= Oxygen diffusion-enhancing compound =

An oxygen diffusion-enhancing compound is any substance that increases the availability of oxygen in body tissues by influencing the molecular structure of water in blood plasma and thereby promoting the movement (diffusion) of oxygen through plasma. Oxygen diffusion-enhancing compounds have shown promise in the treatment of conditions associated with hypoxia (a lack of oxygen in tissues) and ischemia (a lack of oxygen in the circulating blood supply). Such conditions include hemorrhagic shock, myocardial infarction (heart attack), and stroke.

== Types==
One of the first substances that was reported to produce an oxygen diffusion-enhancing effect was crocetin, a carotenoid that occurs naturally in plants such as crocus sativus, and is related to another carotenoid, saffron. Saffron has been used culturally (e.g., as a dye) and medicinally since ancient times.

Trans sodium crocetinate (TSC), a synthetic drug containing the carotenoid structure of trans crocetin has been extensively investigated in animal disease models and in human clinical trials. Clinical trials of TSC have focused on testing the compound's effectiveness in sensitizing hypoxic cancer cells to radiation therapy in patients with glioblastoma, an aggressive form of brain cancer.
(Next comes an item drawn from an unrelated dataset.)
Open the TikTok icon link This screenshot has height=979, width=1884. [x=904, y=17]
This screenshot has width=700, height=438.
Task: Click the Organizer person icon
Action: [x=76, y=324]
TSC, which is being developed by Diffusion Pharmaceuticals, has been shown to enhance the oxygenation of hypoxic tumor tissue and belongs to a subclass of oxygen diffusion-enhancing compounds known as bipolar trans carotenoid salts. Diffusion Pharmaceuticals is currently investigating the use of trans sodium crocetinate in the treatment of COVID-19, acute stroke, and solid cancerous tumors.

==Mechanism of action==
Oxygen diffusion-enhancing compounds are thought to act by exerting hydrophobic forces that interact with water molecules. These interactions result in greater hydrogen bonding among water molecules, which constitute the majority of the blood plasma medium. As hydrogen bonding increases, the overall molecular structure of water in the plasma becomes more lattice-like, a phenomenon known as structure building. Structure building reduces resistance to the movement of oxygen through plasma via diffusion. Since blood plasma offers the major barrier for oxygen to move from the red blood cells and into the tissues, the more structured character of water imparted by the oxygen diffusion-enhancing compound will enhance movement into tissues.

Computer simulations have shown that TSC specifically can increase the transport of oxygen through water by as much as 30 percent.